Nevertheless, some science has persisted—enough to allow the Food and Drug Administration to approve a synthetic version of THC for nausea way back in 1985, and various spinoffs thereafter. Yet as recently as 2013, the proudly ignorant mayor was calling marijuana's health benefits "one of the great hoaxes of all times," and snorting, "Yeah, right, 'medical,' my foot."

As Sullum noted then, "it is worth highlighting how woefully misinformed this supposedly smart and scientifically sophisticated technocrat is on the subject of marijuana's therapeutic utility….Contrary to what his dismissive tone suggests, Bloomberg has no idea what he's talking about….[His] arrogance is, if anything, more infuriating than his ignorance."

Also cloaked in the holy mantle of managerial lab-coatery Tuesday was Bloomberg's infamous mayoral record as a nanny-state busybody controlling the consumption habits of poor fatties. The good news is that the Democrats' very own trash-talking Manhattan billionaire recognizes that New York City isn't necessarily a model for the rest of the country. The bad news is that he continues to espouse some of the most intrusive philosophies of governance in all American politics.

"I do think it's the government's job to have good science and to explain to people what science says or how to take care of themselves and extend their lives," he said. "We are a country where there are too many people that are obese. We should do something about that."

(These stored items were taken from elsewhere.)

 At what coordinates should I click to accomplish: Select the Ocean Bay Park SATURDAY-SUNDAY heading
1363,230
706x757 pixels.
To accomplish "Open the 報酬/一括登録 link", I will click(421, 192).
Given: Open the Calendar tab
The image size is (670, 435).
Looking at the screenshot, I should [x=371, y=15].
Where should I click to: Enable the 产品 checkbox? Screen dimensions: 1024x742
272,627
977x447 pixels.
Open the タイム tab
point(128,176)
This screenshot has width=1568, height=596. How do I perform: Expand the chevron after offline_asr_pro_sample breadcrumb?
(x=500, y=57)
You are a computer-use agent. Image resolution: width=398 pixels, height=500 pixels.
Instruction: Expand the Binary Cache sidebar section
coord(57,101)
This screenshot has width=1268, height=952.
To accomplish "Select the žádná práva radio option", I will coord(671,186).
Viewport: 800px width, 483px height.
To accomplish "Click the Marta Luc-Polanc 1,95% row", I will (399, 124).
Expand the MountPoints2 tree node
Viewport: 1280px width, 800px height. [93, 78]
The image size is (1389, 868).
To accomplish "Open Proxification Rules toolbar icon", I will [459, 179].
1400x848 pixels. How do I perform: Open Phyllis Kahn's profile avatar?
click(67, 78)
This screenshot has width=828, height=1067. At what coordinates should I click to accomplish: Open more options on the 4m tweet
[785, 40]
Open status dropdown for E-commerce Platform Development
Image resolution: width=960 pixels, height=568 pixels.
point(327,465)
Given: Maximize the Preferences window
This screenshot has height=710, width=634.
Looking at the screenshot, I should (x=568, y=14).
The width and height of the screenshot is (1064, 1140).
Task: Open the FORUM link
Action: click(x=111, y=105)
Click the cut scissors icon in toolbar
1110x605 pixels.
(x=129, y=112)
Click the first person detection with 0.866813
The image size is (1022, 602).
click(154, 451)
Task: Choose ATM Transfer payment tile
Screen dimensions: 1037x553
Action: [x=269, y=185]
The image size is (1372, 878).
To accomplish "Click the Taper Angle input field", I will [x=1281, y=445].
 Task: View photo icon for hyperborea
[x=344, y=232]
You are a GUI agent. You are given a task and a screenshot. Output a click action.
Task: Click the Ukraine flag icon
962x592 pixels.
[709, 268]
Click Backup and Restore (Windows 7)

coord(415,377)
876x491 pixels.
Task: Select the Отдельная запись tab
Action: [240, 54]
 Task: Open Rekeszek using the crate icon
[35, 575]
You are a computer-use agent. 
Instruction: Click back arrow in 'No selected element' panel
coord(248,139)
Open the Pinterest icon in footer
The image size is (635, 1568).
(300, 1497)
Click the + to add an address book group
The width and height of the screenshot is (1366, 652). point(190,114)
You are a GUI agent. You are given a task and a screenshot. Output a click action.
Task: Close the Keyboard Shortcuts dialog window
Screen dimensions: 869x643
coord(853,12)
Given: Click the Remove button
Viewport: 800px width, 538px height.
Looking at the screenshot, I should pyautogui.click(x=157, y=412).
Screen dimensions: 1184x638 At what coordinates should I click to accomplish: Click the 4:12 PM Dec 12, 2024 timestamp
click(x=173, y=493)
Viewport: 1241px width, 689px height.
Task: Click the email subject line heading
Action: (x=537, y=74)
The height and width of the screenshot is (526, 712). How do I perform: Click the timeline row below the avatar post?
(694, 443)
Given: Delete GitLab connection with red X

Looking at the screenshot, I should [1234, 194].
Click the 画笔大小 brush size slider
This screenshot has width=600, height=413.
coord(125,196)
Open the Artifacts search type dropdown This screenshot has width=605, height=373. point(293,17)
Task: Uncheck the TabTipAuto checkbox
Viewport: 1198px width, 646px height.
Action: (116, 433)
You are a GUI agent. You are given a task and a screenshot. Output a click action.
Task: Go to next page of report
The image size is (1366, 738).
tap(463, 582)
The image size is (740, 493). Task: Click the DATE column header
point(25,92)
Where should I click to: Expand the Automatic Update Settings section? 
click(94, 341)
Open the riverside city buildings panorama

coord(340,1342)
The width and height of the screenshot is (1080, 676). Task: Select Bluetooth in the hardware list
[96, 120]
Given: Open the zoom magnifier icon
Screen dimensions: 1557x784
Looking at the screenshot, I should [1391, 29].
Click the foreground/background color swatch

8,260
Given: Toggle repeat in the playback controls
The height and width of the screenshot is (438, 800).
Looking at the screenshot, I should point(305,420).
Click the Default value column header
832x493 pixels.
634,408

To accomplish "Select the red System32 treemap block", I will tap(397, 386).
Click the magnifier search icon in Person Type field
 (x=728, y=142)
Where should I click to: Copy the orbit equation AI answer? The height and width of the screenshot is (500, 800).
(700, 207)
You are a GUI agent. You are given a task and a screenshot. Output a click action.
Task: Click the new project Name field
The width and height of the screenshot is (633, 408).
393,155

He later added this non-humble brag: "Before I left, life expectancy in New York City had grown by three years during our 12 years in office, such that when I left, it was three years greater than the national average."

True? New York Times fact-checkers note that the number is actually 2.3 years greater than the national average, and that "research has also suggested that New York's high rate of immigrants may also explain part of the trend: Poor immigrants, in general, tend to be healthier than native-born Americans of similar incomes."

Like his notorious Stop, Question, and Frisk policy, some of Bloomberg's consumption-restrictions were eventually deemed by courts to run afoul of the law.

But the important thing for the pint-sized entrepreneur and those who nod along to his we-respect-science claims is that he is the avatar of technocrats who actually do not.

Bloomberg is the country's leading advocate for banning e-cigarettes in the name of public health, despite conclusive proof that vaping is one of the best harm-reduction strategies that smokers can employ short of quitting nicotine altogether. He is also the leading advocate for gun control, in which service he tells campaign whoppers about children killed by gun violence that are just 73 percent off the mark.

Nonetheless, credit where credit's due to the Democratic presidential candidate currently polling in third place nationally after dropping a cool half-billion on his three-month quest: The government should listen more often to scientists and doctors. Then maybe politicians wouldn't campaign on such anti-scientific, freedom-restricting claptrap.